• WHAT TO PRODUCE: Would you repeat every line below exactly, please?

[Saved data entries]
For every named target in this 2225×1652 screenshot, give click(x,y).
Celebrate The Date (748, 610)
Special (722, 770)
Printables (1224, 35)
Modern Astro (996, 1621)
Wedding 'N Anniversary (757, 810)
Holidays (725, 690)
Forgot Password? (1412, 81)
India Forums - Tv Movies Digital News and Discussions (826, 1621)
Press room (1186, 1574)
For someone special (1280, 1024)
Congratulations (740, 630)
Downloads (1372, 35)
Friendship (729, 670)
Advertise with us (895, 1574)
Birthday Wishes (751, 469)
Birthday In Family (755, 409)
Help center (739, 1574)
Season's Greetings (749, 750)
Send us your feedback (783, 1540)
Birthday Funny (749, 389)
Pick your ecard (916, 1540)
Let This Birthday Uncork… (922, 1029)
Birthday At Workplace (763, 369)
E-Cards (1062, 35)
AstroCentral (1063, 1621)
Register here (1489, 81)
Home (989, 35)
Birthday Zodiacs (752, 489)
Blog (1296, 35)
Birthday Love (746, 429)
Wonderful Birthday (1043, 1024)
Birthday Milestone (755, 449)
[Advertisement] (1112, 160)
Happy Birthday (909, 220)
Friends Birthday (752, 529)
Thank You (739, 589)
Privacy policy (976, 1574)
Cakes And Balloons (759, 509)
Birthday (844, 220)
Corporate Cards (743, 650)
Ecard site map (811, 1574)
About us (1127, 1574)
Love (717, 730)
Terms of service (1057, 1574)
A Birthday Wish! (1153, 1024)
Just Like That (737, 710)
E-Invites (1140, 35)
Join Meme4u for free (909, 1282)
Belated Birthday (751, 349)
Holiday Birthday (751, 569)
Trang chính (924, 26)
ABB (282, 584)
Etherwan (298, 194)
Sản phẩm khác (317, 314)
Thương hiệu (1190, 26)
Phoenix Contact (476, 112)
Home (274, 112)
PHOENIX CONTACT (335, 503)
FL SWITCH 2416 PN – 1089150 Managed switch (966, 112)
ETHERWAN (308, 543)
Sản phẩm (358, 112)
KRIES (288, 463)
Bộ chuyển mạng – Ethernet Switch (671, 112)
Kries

• RESPONSE BOX:
For every named target in this 2225×1652 screenshot, give click(x,y).
Celebrate The Date (748, 610)
Special (722, 770)
Printables (1224, 35)
Modern Astro (996, 1621)
Wedding 'N Anniversary (757, 810)
Holidays (725, 690)
Forgot Password? (1412, 81)
India Forums - Tv Movies Digital News and Discussions (826, 1621)
Press room (1186, 1574)
For someone special (1280, 1024)
Congratulations (740, 630)
Downloads (1372, 35)
Friendship (729, 670)
Advertise with us (895, 1574)
Birthday Wishes (751, 469)
Birthday In Family (755, 409)
Help center (739, 1574)
Season's Greetings (749, 750)
Send us your feedback (783, 1540)
Birthday Funny (749, 389)
Pick your ecard (916, 1540)
Let This Birthday Uncork… (922, 1029)
Birthday At Workplace (763, 369)
E-Cards (1062, 35)
AstroCentral (1063, 1621)
Register here (1489, 81)
Home (989, 35)
Birthday Zodiacs (752, 489)
Blog (1296, 35)
Birthday Love (746, 429)
Wonderful Birthday (1043, 1024)
Birthday Milestone (755, 449)
[Advertisement] (1112, 160)
Happy Birthday (909, 220)
Friends Birthday (752, 529)
Thank You (739, 589)
Privacy policy (976, 1574)
Cakes And Balloons (759, 509)
Birthday (844, 220)
Corporate Cards (743, 650)
Ecard site map (811, 1574)
About us (1127, 1574)
Love (717, 730)
Terms of service (1057, 1574)
A Birthday Wish! (1153, 1024)
Just Like That (737, 710)
E-Invites (1140, 35)
Join Meme4u for free (909, 1282)
Belated Birthday (751, 349)
Holiday Birthday (751, 569)
Trang chính (924, 26)
ABB (282, 584)
Etherwan (298, 194)
Sản phẩm khác (317, 314)
Thương hiệu (1190, 26)
Phoenix Contact (476, 112)
Home (274, 112)
PHOENIX CONTACT (335, 503)
FL SWITCH 2416 PN – 1089150 Managed switch (966, 112)
ETHERWAN (308, 543)
Sản phẩm (358, 112)
KRIES (288, 463)
Bộ chuyển mạng – Ethernet Switch (671, 112)
Kries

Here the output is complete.